Former Vancouver Police Board director speaks about resignation

Now-former director Faye Wightman is providing more details about what spurred her abrupt resignation from the Vancouver Police Board during an in-camera meeting last month.

In a statement to CityNews, Wightman says she believes “the governance structure at the Vancouver Police Board is flawed,” and the best interests of the public, the VPB, and Vancouver Police Department were all “at risk.”

“I felt compromised continuing as a director when I could see flaws in the system that were detrimental to effective governance,” wrote Wightman.

She claims two other directors were in a conflict of interest but didn’t name them publicly.

“If the board is comprised of directors who have a professional reliance on the City of Vancouver for funding, or on maintaining a positive relationship with the Mayor, who also chairs the police board, then their objectivity is compromised,” she said.

“That is the case with two of our directors at the VPB and it was becoming clear they were in a position of conflict.”

Wightman also raises concerns about “politically appointed individuals” working in Vancouver Mayor Ken Sim’s office providing feedback and becoming involved in board matters, saying “any involvement” by these individuals “compromises the board.”

She claims this was happening more often, and interference was becoming more direct.
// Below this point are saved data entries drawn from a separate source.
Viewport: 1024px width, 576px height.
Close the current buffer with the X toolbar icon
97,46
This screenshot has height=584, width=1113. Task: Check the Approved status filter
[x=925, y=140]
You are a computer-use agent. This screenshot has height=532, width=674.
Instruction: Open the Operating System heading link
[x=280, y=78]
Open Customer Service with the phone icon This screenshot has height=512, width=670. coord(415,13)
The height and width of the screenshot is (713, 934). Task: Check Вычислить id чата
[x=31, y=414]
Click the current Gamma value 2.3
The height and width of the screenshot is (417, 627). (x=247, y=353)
However, she did not provide any specific examples of the alleged interference.

The letter goes on to claim there’s a conflict of interest in a mayor being chair of a police board, when the budget is a municipal responsibility.

Vancouver Police Board does ‘not discuss contents of in-camera meetings’

In a statement to CityNews, the Vancouver Police Board responded to the allegations made by Wightman, saying it does “not discuss contents of in-camera meetings due to their confidential nature,” adding it also does “not discuss board personnel matters publicly.”

“The Vancouver Police Board is an independent group of dedicated members focused on good governance. All board decisions are made independent of political considerations,” wrote Vice Chair Frank Chong.

“As a matter of good governance, any allegations of real or perceived conflicts of interest are appropriately addressed. We further reject any insinuations that decisions by the Board are directed by the Mayor’s Office.”

Prior to being on the Vancouver Police Board, Wightman was president and CEO of the Vancouver Foundation. She retired from that position in 2013.